New generalised induction idiom (#434)

Replaced the legacy generalised induction idiom with a more robust one
that does not rely on the `{-2}` numerical occurrence selector, using
either new helper lemmas `ubnP` and `ltnSE` or a specific `nat`
induction principle `ltn_ind`.

Added (non-strict in)equality induction helper lemmas

  Added `ubnP[lg]?eq` helper lemmas that abstract an integer expression
along with some (in)equality, in preparation for some generalised
induction.
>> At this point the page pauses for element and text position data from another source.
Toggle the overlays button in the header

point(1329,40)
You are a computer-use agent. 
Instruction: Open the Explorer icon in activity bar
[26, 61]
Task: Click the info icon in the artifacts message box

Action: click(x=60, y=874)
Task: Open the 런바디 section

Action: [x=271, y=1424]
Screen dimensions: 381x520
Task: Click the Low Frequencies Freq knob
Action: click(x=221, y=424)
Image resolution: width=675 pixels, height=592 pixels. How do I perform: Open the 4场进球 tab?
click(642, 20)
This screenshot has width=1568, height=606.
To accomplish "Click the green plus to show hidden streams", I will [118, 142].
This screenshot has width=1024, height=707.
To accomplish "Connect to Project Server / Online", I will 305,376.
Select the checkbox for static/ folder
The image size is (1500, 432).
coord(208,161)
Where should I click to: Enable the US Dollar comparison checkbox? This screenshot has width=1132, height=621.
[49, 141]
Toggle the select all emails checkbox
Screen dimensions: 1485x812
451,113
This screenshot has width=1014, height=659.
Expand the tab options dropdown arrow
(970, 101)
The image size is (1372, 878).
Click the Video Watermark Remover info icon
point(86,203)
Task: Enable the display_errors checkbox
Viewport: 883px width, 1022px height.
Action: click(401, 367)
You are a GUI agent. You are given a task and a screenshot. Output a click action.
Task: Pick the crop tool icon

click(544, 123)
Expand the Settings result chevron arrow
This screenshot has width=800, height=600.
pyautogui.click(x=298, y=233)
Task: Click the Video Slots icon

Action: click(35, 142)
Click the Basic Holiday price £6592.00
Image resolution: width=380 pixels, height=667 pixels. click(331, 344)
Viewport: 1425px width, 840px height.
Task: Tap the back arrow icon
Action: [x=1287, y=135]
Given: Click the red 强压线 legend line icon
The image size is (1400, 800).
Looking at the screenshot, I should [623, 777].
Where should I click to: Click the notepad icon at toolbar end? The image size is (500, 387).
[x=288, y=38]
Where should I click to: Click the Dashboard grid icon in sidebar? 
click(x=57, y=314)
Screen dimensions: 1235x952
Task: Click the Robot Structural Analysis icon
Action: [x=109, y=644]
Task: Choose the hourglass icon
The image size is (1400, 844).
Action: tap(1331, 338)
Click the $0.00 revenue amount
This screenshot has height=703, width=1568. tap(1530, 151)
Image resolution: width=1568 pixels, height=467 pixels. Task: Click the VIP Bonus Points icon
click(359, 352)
Note that while `ubnPleq` is very similar to `ubnP` (indeed
`ubnP M` is basically `ubnPleq M.+1`), `ubnPgeq` is used to remember
that the inductive value remains below the initial one.
  Used the change log to give notice to users to update the generalised
induction idioms in their proofs to one of the new forms before
Mathcomp 1.11.

1 files changed, 5 insertions, 5 deletions

diff --git a/mathcomp/solvable/extremal.v b/mathcomp/solvable/extremal.v
index be885b1..36c4d12 100644
--- a/mathcomp/solvable/extremal.v
+++ b/mathcomp/solvable/extremal.v
@@ -575,9 +575,9 @@ suffices{k k_gt0 le_k_n2} defGn2: <[x ^+ p]> \x <[y]> = 'Ohm_(n.-2)(G).
   rewrite -subSn // -subSS def_n1 def_n => -> /=; rewrite subnSK // subn2.
   by apply/eqP; rewrite eqEsubset OhmS ?Ohm_sub //= -{1}Ohm_id OhmS ?Ohm_leq.
 rewrite dprodEY //=; last by apply/trivgP; rewrite -tiXY setSI ?cycleX.
-apply/eqP; rewrite eqEsubset join_subG !cycle_subG /= {-2}(OhmE _ pG) -/r.
-rewrite def_n (subsetP (Ohm_leq G (ltn0Sn _))) // mem_gen /=; last first.
-  by rewrite !inE -order_dvdn oxp groupX /=.
+apply/eqP; rewrite eqEsubset join_subG !cycle_subG /= [in y \in _]def_n.
+rewrite (subsetP (Ohm_leq G (ltn0Sn _)) y) //= (OhmE _ pG) -/r.
+rewrite mem_gen /=; last by rewrite !inE -order_dvdn oxp groupX /=.
 rewrite gen_subG /= cent_joinEr // -defXY; apply/subsetP=> uv; case/setIP.
 case/imset2P=> u v Xu Yv ->{uv}; rewrite /r inE def_n expnS expgM.
 case/lcosetP: (XYp u v Xu Yv) => _ /cycleP[j ->] ->.
@@ -786,8 +786,8 @@ have defK: K = [set w].
   apply/eqP; rewrite eqEsubset sub1set Kw andbT subDset setUC.
   apply/subsetP=> uivj; have: uivj \in B by rewrite inE.
   rewrite -{1}defB => /imset2P[_ _ /cycleP[i ->] /cycleP[j ->] ->] {uivj}.
-  rewrite !inE sqrB -{-1}[j]odd_double_half.
-  case: (odd j); rewrite -order_dvdn ?ov // ou -def2r -mul2n dvdn_pmul2l //.
+  rewrite !inE sqrB; set b := odd j; rewrite -[j]odd_double_half -/b.
+  case: b; rewrite -order_dvdn ?ov // ou -def2r -mul2n dvdn_pmul2l //.
   case/dvdnP=> k ->{i}; apply/orP.
   rewrite add0n -[j./2]odd_double_half addnC doubleD -!muln2 -mulnA.
   rewrite -(expg_mod_order v) ov modnMDl; case: (odd _); last first.